1138.1. Every farming corporation or every corporation whose activities consist mainly in carrying on a fishing business may, where it is not contemplated in section 1138.0.1, deduct $400,000 in computing its paid-up capital, following the application of section 1138.
However, where the corporation is associated in a taxation year with one or several other corporations referred to in the first paragraph, the amount it may deduct for the year under this section is nil unless all the corporations associated with each other during the year have filed with the Minister an agreement in prescribed form whereby they attribute an amount to one or more of them for the year for the purposes of this section, and the amount or the total of the amounts attributed, as the case may be, does not exceed $400,000, in which case the amount that any of the corporations may deduct for the year under this section is the amount so attributed to it.
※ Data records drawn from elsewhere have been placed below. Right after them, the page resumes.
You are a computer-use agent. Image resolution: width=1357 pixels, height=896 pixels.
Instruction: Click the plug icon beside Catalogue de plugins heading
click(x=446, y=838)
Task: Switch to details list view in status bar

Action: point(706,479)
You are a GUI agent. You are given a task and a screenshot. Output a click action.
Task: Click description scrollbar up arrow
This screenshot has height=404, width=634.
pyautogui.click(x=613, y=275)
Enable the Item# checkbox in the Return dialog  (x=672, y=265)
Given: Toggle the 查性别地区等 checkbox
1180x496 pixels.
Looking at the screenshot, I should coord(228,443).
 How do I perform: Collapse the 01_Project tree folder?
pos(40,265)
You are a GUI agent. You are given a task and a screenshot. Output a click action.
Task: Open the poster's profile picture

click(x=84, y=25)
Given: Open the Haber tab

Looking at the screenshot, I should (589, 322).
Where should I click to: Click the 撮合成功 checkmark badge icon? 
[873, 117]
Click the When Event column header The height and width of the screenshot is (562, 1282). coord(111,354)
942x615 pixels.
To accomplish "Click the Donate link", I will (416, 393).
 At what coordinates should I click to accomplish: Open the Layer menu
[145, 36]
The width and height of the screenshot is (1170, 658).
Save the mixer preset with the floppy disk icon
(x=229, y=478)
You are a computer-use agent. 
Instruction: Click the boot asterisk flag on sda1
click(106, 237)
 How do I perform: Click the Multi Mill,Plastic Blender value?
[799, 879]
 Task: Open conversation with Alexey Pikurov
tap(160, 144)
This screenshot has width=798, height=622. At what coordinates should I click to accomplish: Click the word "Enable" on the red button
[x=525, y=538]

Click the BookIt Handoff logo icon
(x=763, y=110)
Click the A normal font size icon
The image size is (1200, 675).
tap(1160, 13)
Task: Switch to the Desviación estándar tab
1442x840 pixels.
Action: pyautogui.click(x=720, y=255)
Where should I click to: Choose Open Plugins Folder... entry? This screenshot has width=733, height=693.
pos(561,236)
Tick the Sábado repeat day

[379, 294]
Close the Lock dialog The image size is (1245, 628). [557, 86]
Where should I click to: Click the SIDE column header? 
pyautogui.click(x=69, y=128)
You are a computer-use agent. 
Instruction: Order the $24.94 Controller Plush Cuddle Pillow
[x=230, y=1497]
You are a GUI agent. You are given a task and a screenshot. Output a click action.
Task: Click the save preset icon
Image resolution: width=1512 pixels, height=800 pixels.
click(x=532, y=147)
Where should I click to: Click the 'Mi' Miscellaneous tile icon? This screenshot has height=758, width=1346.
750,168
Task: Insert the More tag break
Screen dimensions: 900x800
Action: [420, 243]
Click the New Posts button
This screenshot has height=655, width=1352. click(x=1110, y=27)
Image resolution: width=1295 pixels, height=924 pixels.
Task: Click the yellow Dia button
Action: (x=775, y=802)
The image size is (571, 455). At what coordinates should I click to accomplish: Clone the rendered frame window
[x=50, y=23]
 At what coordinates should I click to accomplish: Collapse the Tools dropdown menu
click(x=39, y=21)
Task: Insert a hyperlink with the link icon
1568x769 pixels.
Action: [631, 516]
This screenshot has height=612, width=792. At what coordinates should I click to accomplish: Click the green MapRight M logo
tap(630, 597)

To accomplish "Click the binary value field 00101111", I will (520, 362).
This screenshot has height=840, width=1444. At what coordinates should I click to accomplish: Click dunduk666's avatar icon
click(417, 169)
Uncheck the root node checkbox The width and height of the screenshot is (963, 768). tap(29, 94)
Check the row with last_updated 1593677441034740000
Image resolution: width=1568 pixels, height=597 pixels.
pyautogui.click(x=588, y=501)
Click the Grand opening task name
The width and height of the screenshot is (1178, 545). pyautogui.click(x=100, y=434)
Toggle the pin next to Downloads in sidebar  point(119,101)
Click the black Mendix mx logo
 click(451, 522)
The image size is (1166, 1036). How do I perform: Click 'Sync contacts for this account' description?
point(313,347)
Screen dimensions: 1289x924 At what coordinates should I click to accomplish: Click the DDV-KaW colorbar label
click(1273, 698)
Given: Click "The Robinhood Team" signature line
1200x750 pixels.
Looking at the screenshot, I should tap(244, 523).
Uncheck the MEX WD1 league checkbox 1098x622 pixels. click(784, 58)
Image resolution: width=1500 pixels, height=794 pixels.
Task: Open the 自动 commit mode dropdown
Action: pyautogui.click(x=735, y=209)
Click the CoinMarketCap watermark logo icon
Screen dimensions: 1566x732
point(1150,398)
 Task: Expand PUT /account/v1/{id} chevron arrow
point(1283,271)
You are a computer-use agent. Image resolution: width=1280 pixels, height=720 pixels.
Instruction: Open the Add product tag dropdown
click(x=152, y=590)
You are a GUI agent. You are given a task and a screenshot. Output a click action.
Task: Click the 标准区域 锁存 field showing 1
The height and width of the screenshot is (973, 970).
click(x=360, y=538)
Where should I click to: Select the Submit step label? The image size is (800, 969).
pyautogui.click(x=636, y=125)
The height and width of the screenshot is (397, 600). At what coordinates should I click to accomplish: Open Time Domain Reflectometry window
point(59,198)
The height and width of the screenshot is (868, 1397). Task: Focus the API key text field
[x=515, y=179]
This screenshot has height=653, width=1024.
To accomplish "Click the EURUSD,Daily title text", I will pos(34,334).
Where two corporations are deemed, under section 21.21, to be associated with each other at any time by reason that they are associated, or deemed to be associated under that section, at that time with the same corporation, in this paragraph referred to as the “third corporation”, the following rules apply if the third corporation so elects in prescribed form for its taxation year that includes that time: (a) for the purpose of determining whether, for the purposes of this section, the two corporations are deemed to be associated with each other under section 21.21, the third corporation is deemed not to be associated with either of those two corporations in that taxation year; and
(b) the amount that the third corporation may deduct for that taxation year under this section is nil.
1986, c. 15, s. 203; 1987, c. 21, s. 92; 1989, c. 5, s. 238; 1995, c. 63, s. 245; 1997, c. 3, s. 71; 2003, c. 9, s. 427.